__WHAT THE TASK REQUIRES__
Rewrite every one of the items below with each occurrence of "Journal" replaced by "Magazine", leaving everything else unchanged. Leave the pictures out.

↓↓↓

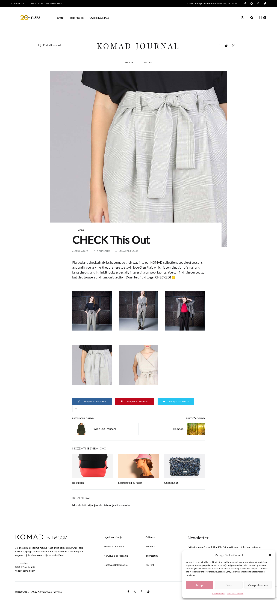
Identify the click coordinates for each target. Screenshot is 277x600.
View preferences (258, 585)
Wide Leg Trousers (94, 429)
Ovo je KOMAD (99, 17)
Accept (200, 585)
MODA (129, 62)
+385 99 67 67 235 (25, 566)
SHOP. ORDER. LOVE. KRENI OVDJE (46, 3)
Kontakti (150, 546)
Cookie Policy (218, 593)
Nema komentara (128, 251)
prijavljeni (93, 505)
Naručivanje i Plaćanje (116, 555)
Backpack (78, 482)
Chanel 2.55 (171, 482)
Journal (150, 564)
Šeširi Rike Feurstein (130, 482)
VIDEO (148, 62)
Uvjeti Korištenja (113, 537)
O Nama (150, 537)
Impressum (152, 555)
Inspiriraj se (76, 17)
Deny (229, 585)
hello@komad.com (25, 570)
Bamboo (189, 429)
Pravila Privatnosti (114, 546)
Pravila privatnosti (235, 593)
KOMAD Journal (138, 45)
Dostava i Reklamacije (116, 564)
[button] (270, 555)
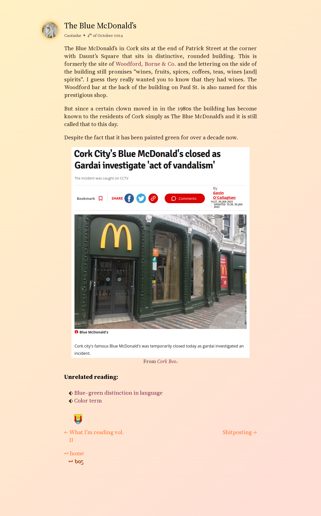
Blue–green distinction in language (118, 393)
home (74, 453)
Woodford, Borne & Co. (145, 64)
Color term (88, 401)
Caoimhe (72, 35)
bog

↑↑↑

__RESULT__
Identify the click coordinates for each target. Screenshot is 277x600.
View preferences (258, 585)
Wide Leg Trousers (94, 429)
Ovo je KOMAD (99, 17)
Accept (200, 585)
MODA (129, 62)
+385 99 67 67 235 (25, 566)
SHOP. ORDER. LOVE. KRENI OVDJE (46, 3)
Kontakti (150, 546)
Cookie Policy (218, 593)
Nema komentara (128, 251)
prijavljeni (93, 505)
Naručivanje i Plaćanje (116, 555)
Backpack (78, 482)
Chanel 2.55 (171, 482)
Magazine (150, 564)
Šeširi Rike Feurstein (130, 482)
VIDEO (148, 62)
Uvjeti Korištenja (113, 537)
O Nama (150, 537)
Impressum (152, 555)
Inspiriraj se (76, 17)
Deny (229, 585)
hello@komad.com (25, 570)
Bamboo (189, 429)
Pravila Privatnosti (114, 546)
Pravila privatnosti (235, 593)
KOMAD Magazine (138, 45)
Dostava i Reklamacije (116, 564)
[button] (270, 555)
Blue–green distinction in language (118, 393)
home (74, 453)
Woodford, Borne & Co. (145, 64)
Color term (88, 401)
Caoimhe (72, 35)
bog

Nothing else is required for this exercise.